Texas Oilfield Company Charged With Workers Safety, Environmental Crimes

March 21, 2022

A federal grand jury in Midland, Texas, returned an indictment charging an oilfield company and an executive of the company with worker safety and environmental crimes.

According to court documents, Aghorn Operating Inc. owns and operates oil wells and leases in Texas. Aghorn and Trent Day, Vice President of Aghorn, were indicted for violating the Clean Air Act relating to releases of hydrogen sulfide from an Aghorn facility, as well as obstructing an Occupational Safety and Health Administration (OSHA) investigation.

Aghorn was also charged with three worker safety OSHA crimes for causing the death of an Aghorn employee.

The charges are the result of an investigation of the Oct. 26, 2019, death of Aghorn employee, Jacob Dean and his wife, Natalee Dean. Both were overcome by hydrogen sulfide, a poisonous gas, at an Aghorn facility in Odessa.

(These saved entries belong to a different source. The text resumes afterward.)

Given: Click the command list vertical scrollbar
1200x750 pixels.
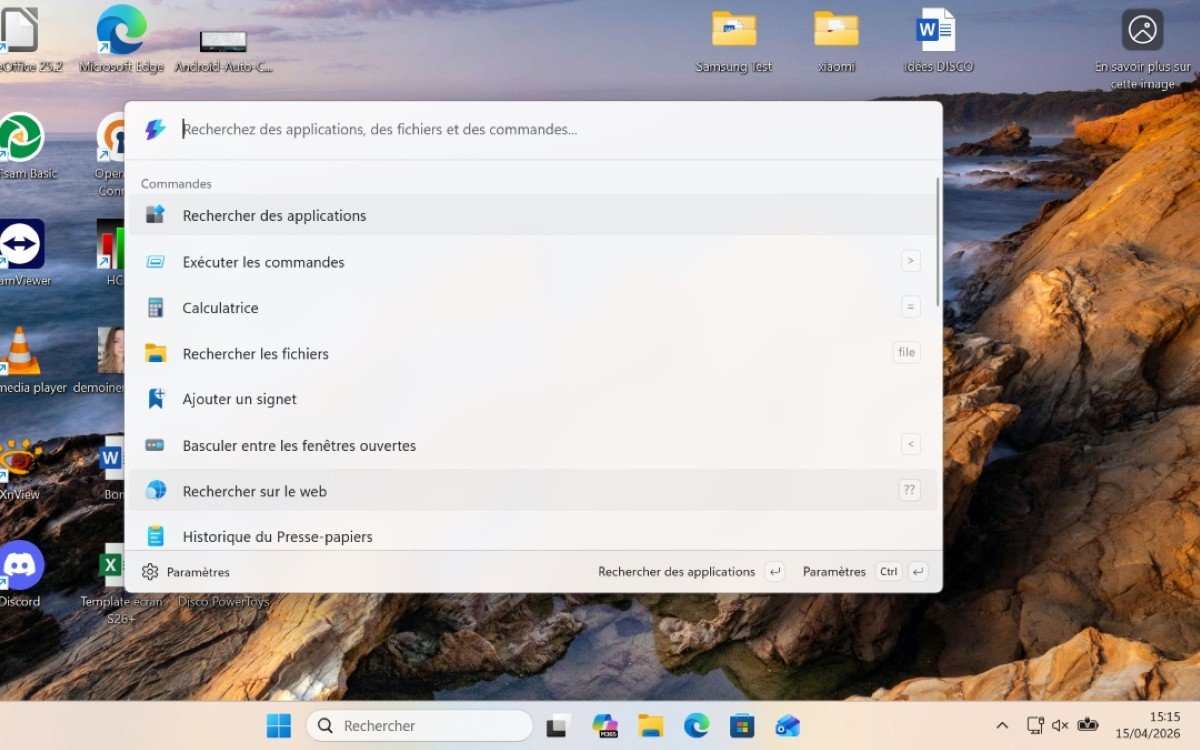Looking at the screenshot, I should point(937,242).
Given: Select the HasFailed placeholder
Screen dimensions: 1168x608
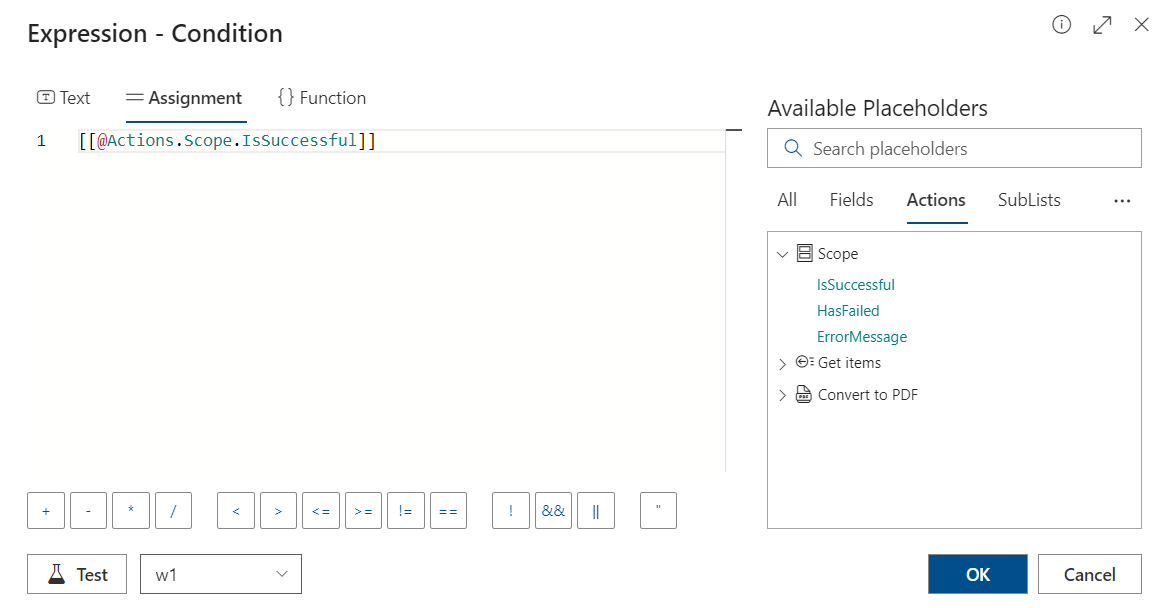Looking at the screenshot, I should (x=848, y=311).
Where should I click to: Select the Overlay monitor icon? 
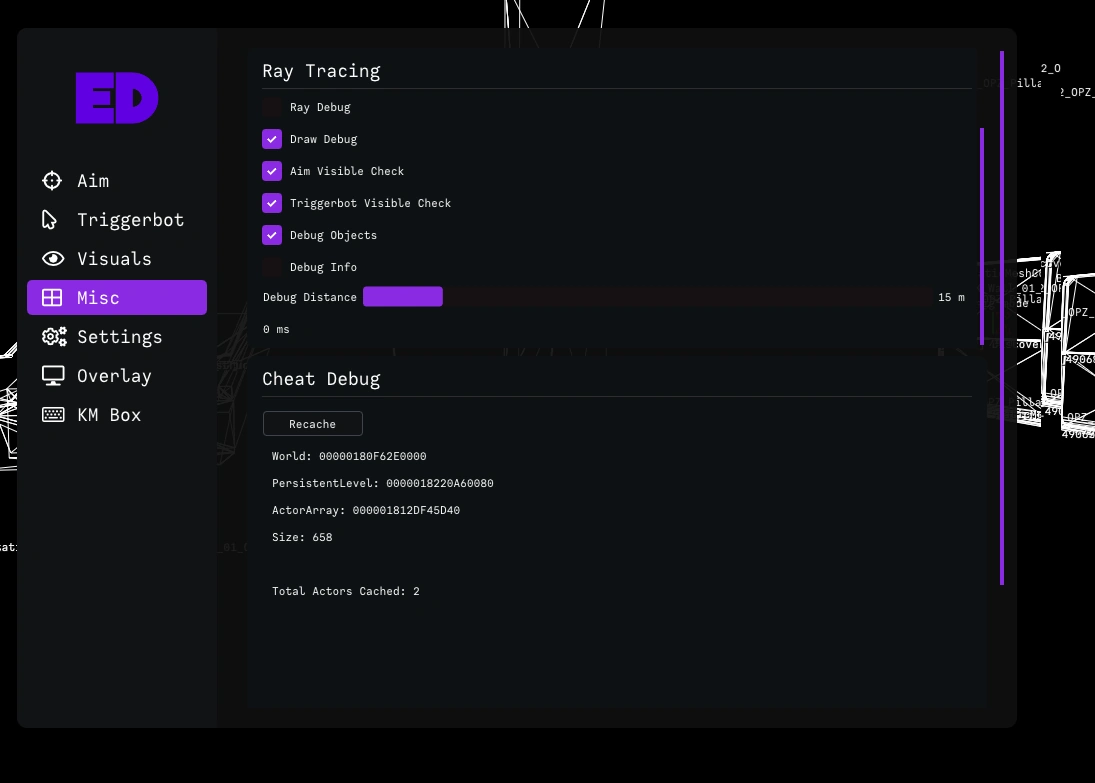[x=52, y=376]
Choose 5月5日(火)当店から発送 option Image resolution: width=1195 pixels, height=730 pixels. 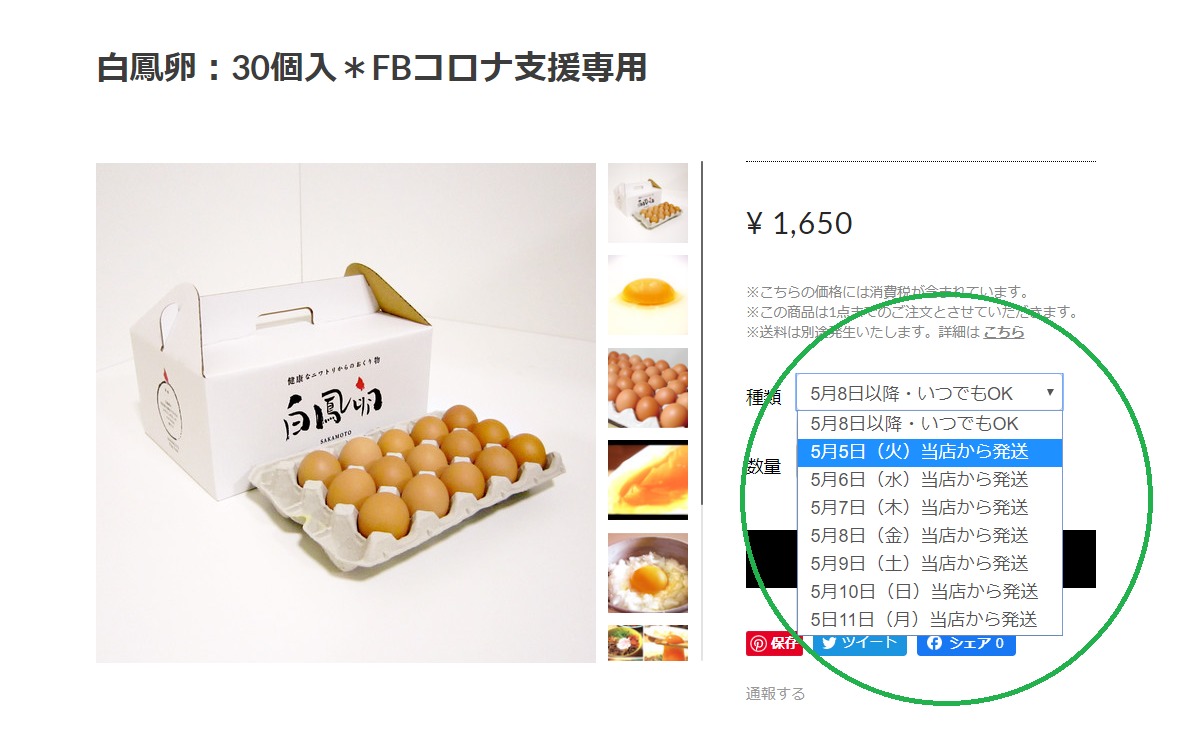tap(929, 452)
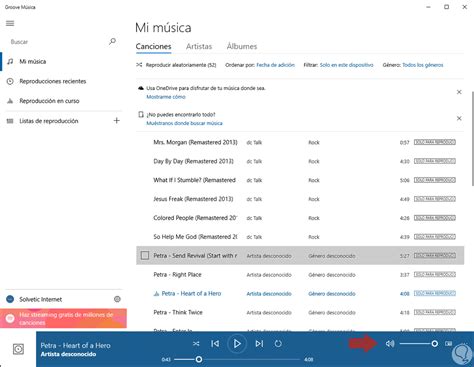Switch to the Álbumes tab
The width and height of the screenshot is (474, 367).
click(x=242, y=46)
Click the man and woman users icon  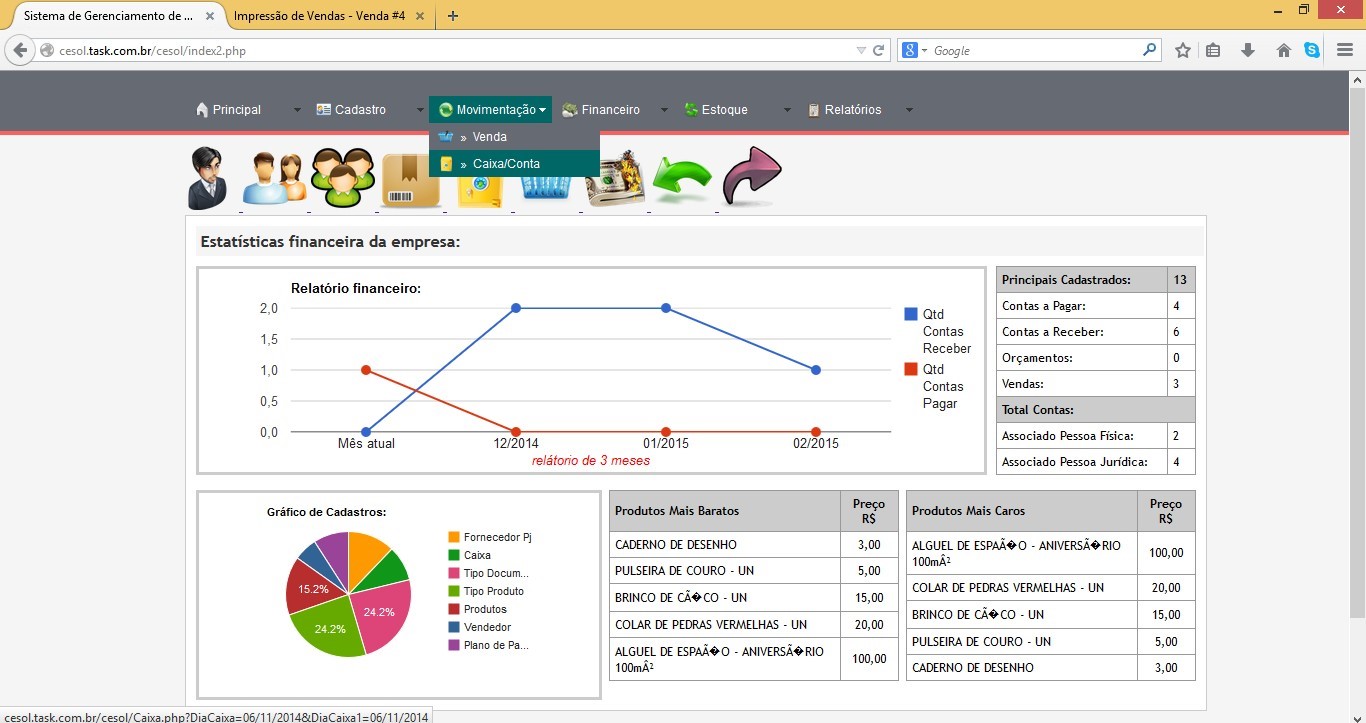(x=273, y=179)
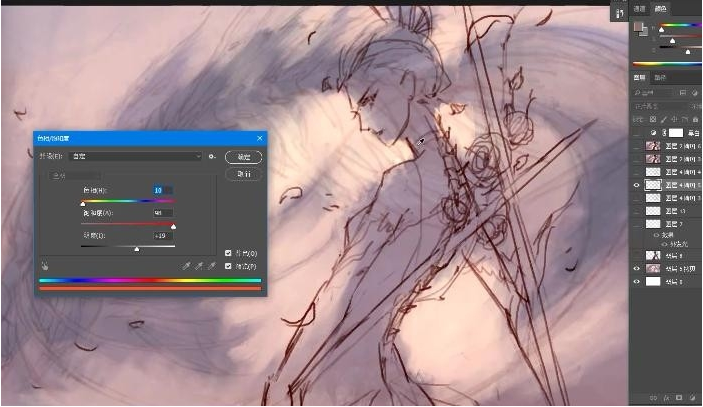Click the foreground color swatch in Color panel
The width and height of the screenshot is (703, 407).
638,27
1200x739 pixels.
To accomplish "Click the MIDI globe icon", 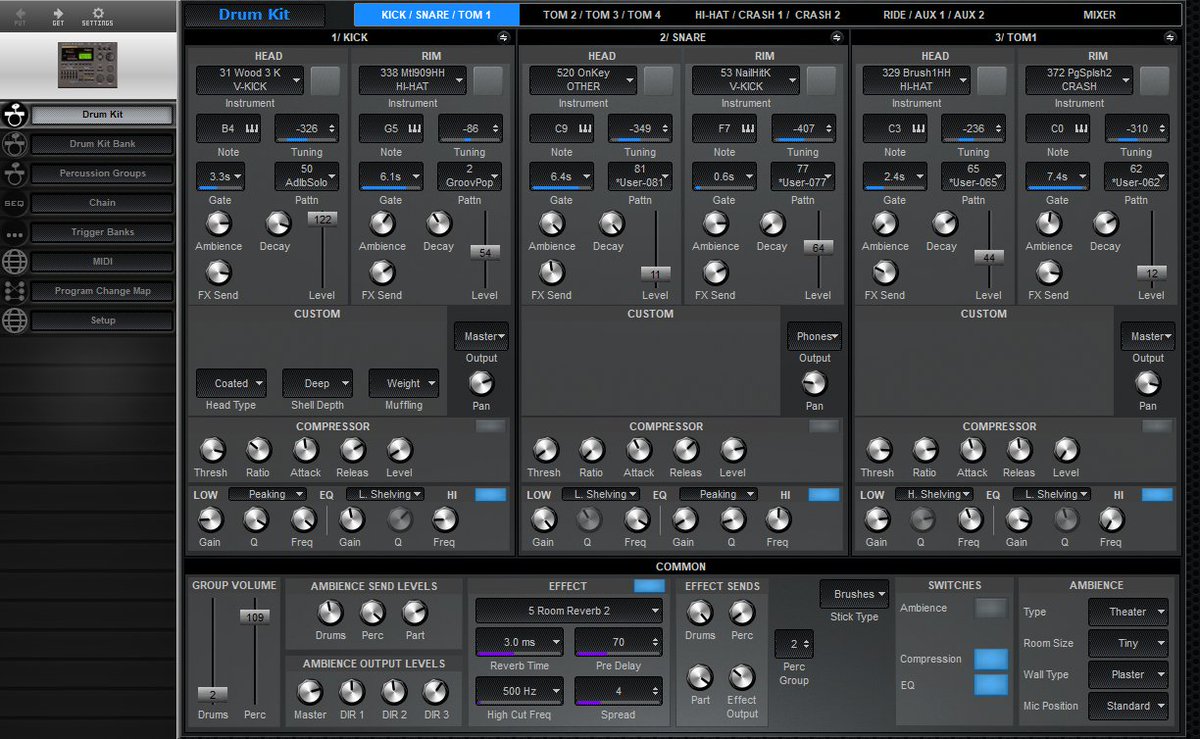I will [14, 261].
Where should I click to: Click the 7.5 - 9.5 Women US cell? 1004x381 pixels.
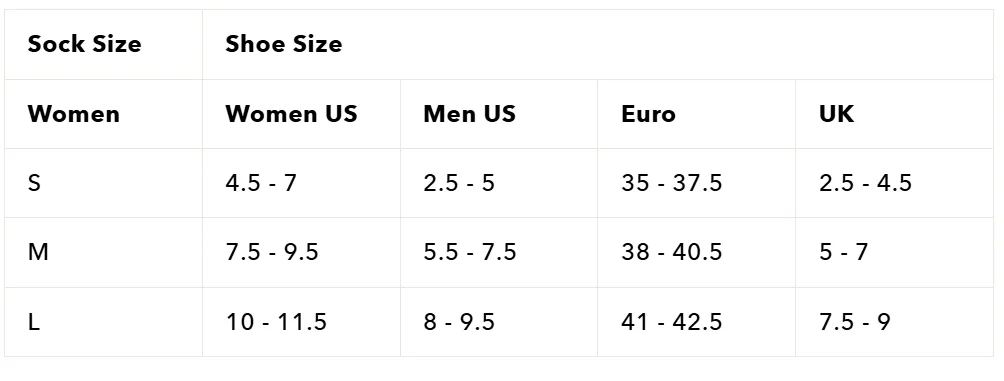click(x=302, y=252)
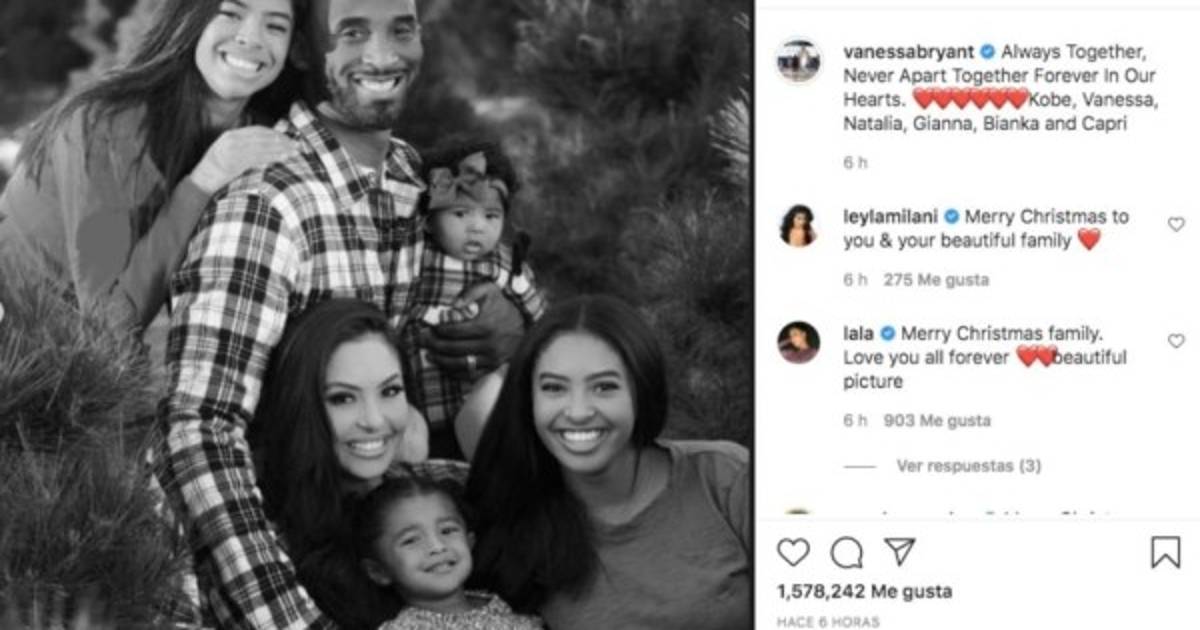Viewport: 1200px width, 630px height.
Task: Like the post with the heart icon
Action: 793,552
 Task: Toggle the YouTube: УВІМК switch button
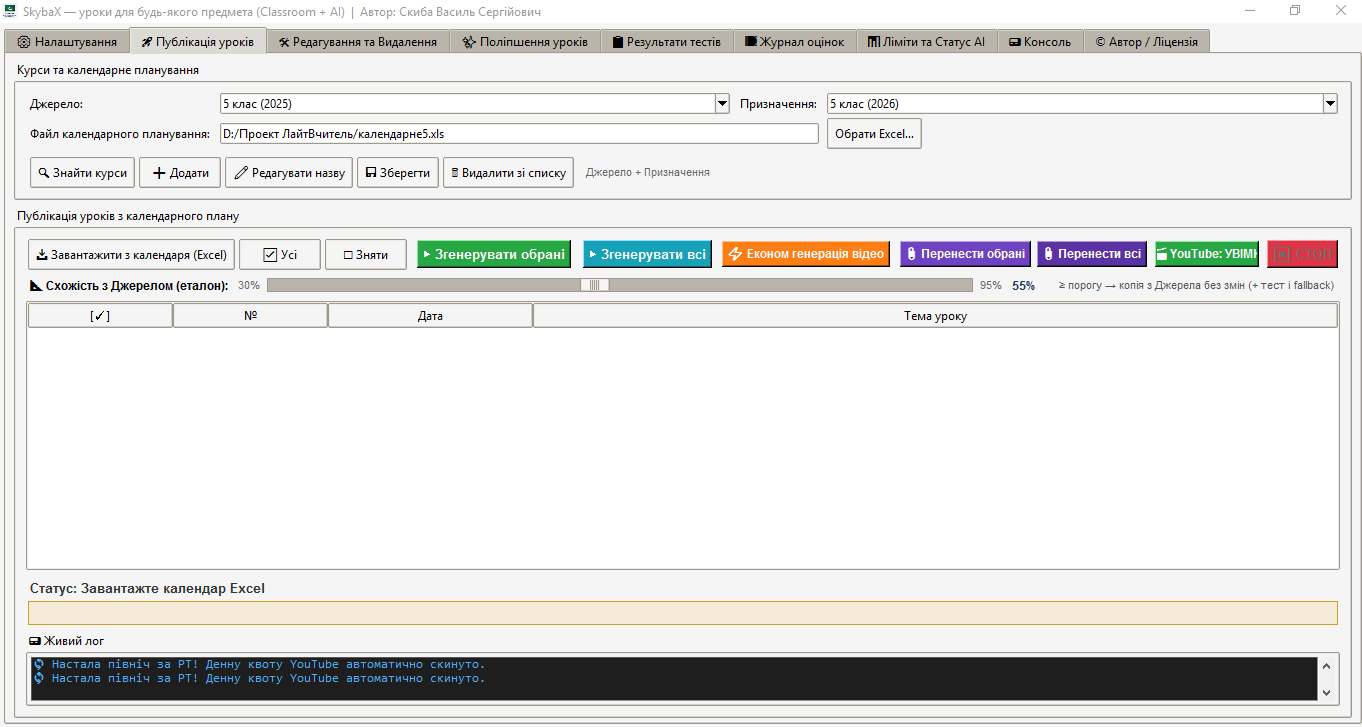1207,254
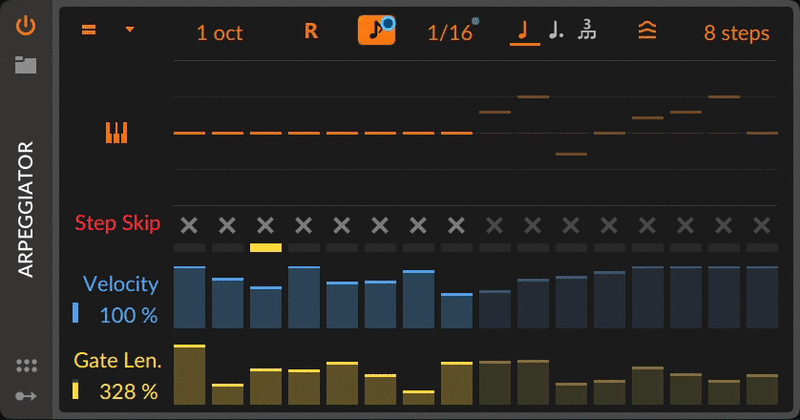Screen dimensions: 800x420
Task: Select the dotted note timing
Action: (x=556, y=32)
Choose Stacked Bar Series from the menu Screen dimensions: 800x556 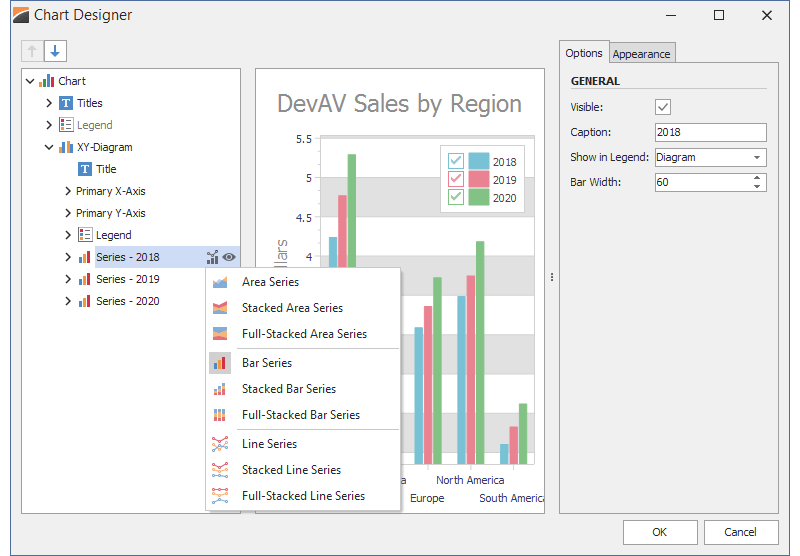pos(288,389)
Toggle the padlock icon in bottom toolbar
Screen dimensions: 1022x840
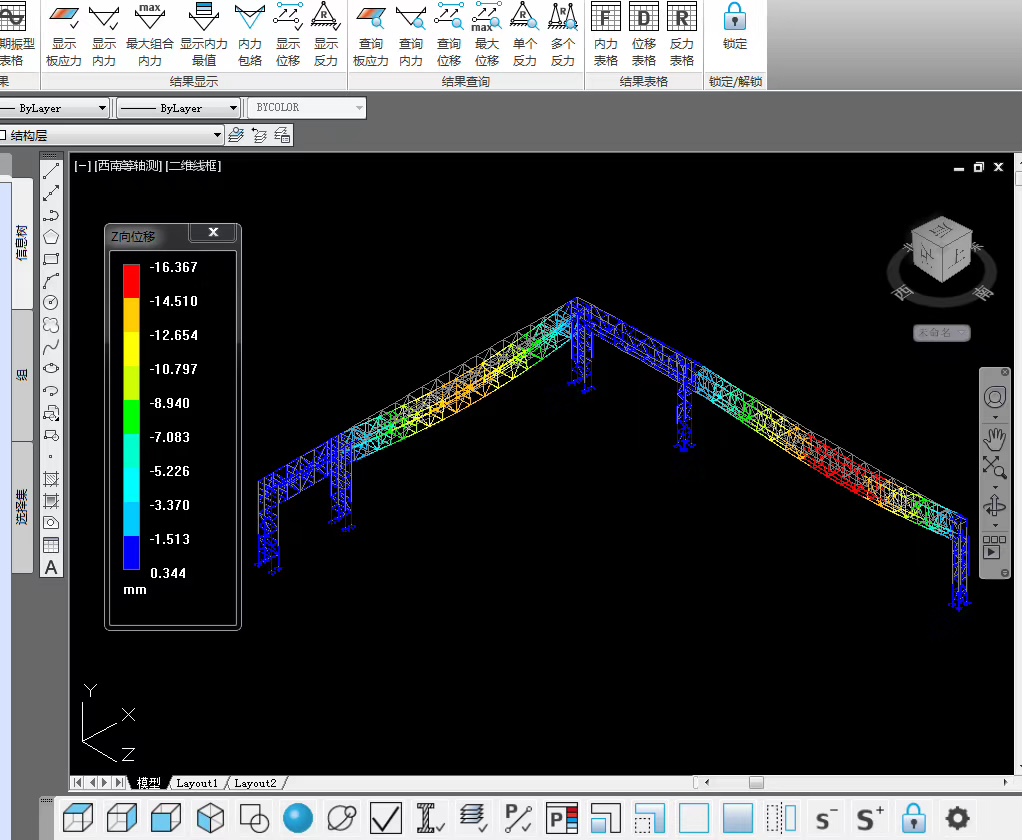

According to the allegations in the indictment, on the night of the incident, Jacob Dean responded to a call to check the pump house at the facility, an enclosed building with two bay doors. His wife, Natalee Dean, knew where Jacob had gone, and started calling him when he did not return in a timely manner.

When those calls went unanswered, Natalee drove to the station with her two children, aged nine and six. A pump had failed in the pump house, causing a leak of produced water containing hydrogen sulfide. Jacob had been overcome by hydrogen sulfide in the pump house, and when Natalee arrived at the station, she exited the vehicle and proceeded to the pump house, where she too was overcome by the gas. Both Jacob and Natalee were found dead by the first responders to the scene.

OSHA began an investigation two days later. The indictment alleges that Aghorn and Day obstructed the OSHA investigation, arising out of statements made by Day to OSHA in two separate interviews. If convicted, a federal district court judge will determine any sentence after considering the U.S. Sentencing Guidelines and other statutory factors.